Member of Parliament, Pratinidhi Sabha for CPN (Maoist Centre) party list
- Incumbent
- Assumed office 4 March 2018

Member of Constituent Assembly
- In office 28 May 2008 – 28 May 2012
- Preceded by: Constituency created
- Succeeded by: Sita Giri
- Constituency: Kaski 4

Personal details
- Born: 22 January 1982 (age 44) Kaski District
- Party: CPN (Maoist Centre)

= Durga Kumari B.K. =

Nepali politician

Durga Kumari B.K. (Nepali: दुर्गा कुमारी बि.क) is a Nepali politician, belonging to the Communist Party of Nepal (Maoist).
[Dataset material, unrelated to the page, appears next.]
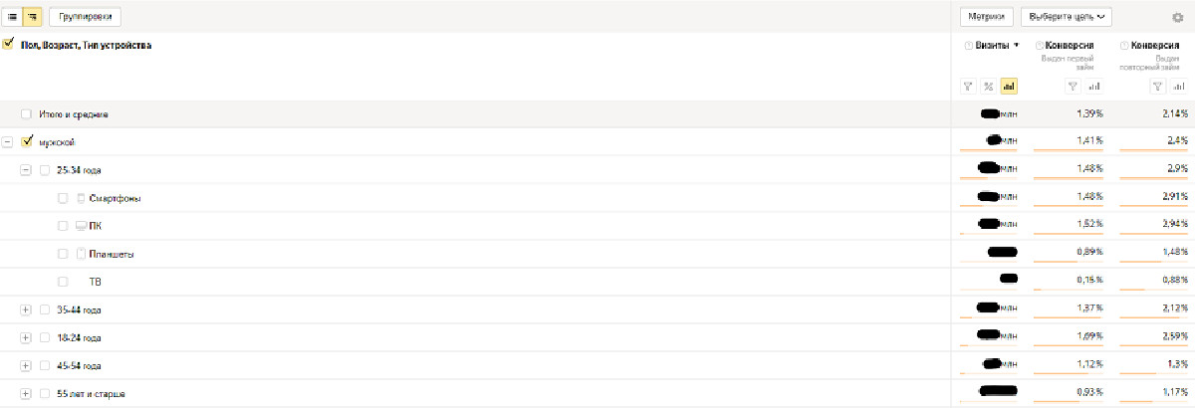This screenshot has width=1195, height=408.
Task: Select the tree view icon
Action: click(32, 17)
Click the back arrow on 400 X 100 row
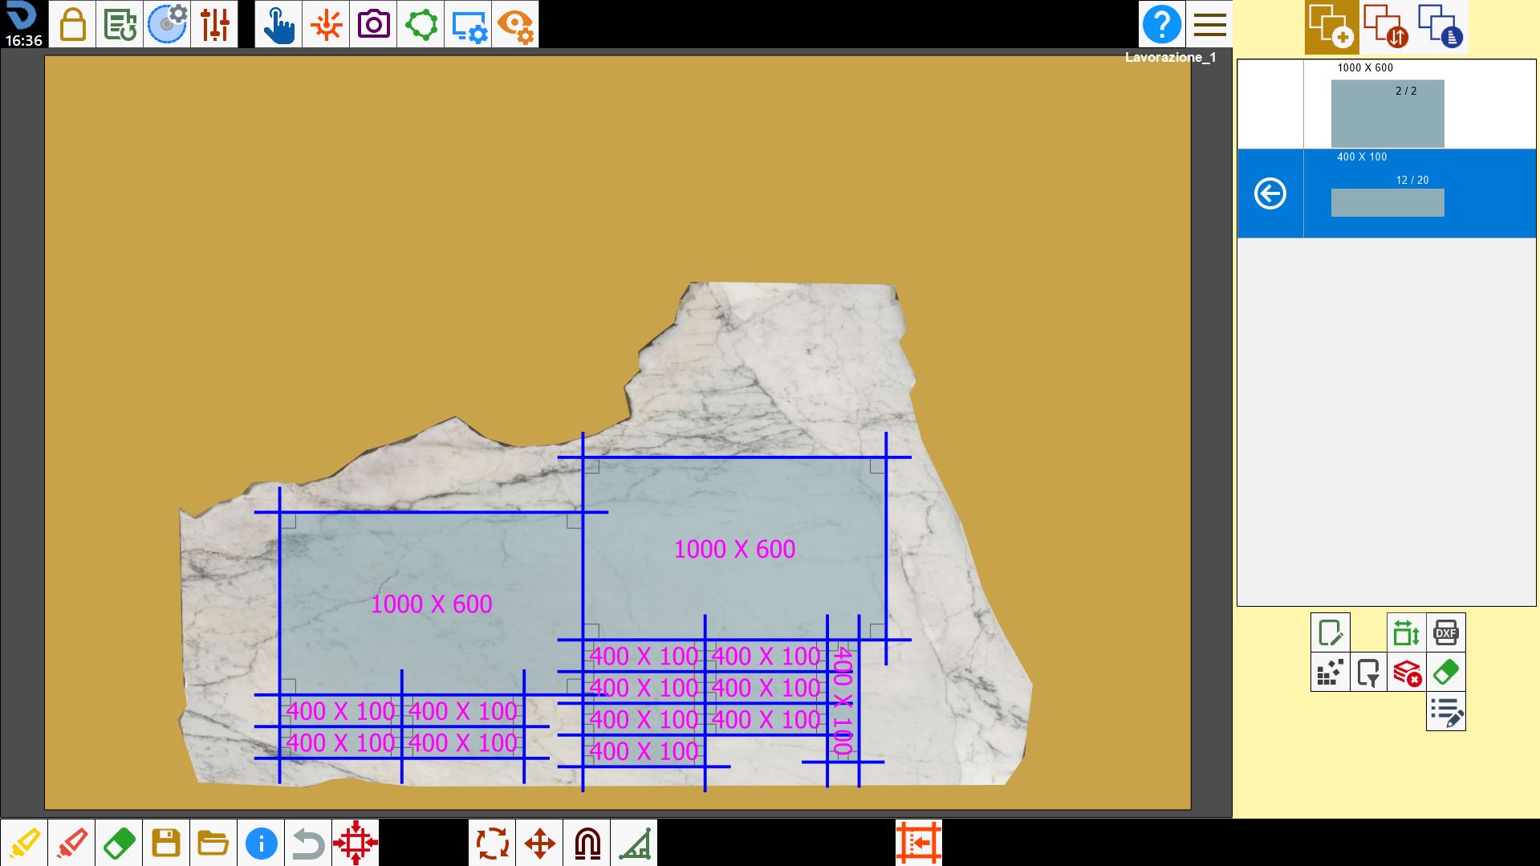Image resolution: width=1540 pixels, height=866 pixels. tap(1270, 193)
In the 2008 Nepalese Constituent Assembly election, she was elected from the newly created Kaski-4 constituency, winning 14,866 votes. At the age of 26, she was the youngest female Assembly member elected through the first-past-the post system.

== Political career ==
B.K. rose to national prominence during the 2008 Constituent Assembly elections. At age 26, she was elected from the Kaski-4 constituency, making her the youngest female member of the Assembly elected through the first-past-the-post system.

During her tenure in the Constituent Assembly (2008–2012), she was an active member of the Women's Caucus, where she served as the Member Secretary for the Coordination and Communication committee, advocating for women's representation in the new constitution.

In 2018, she was elected to the House of Representatives under the party list of the CPN (Maoist Centre).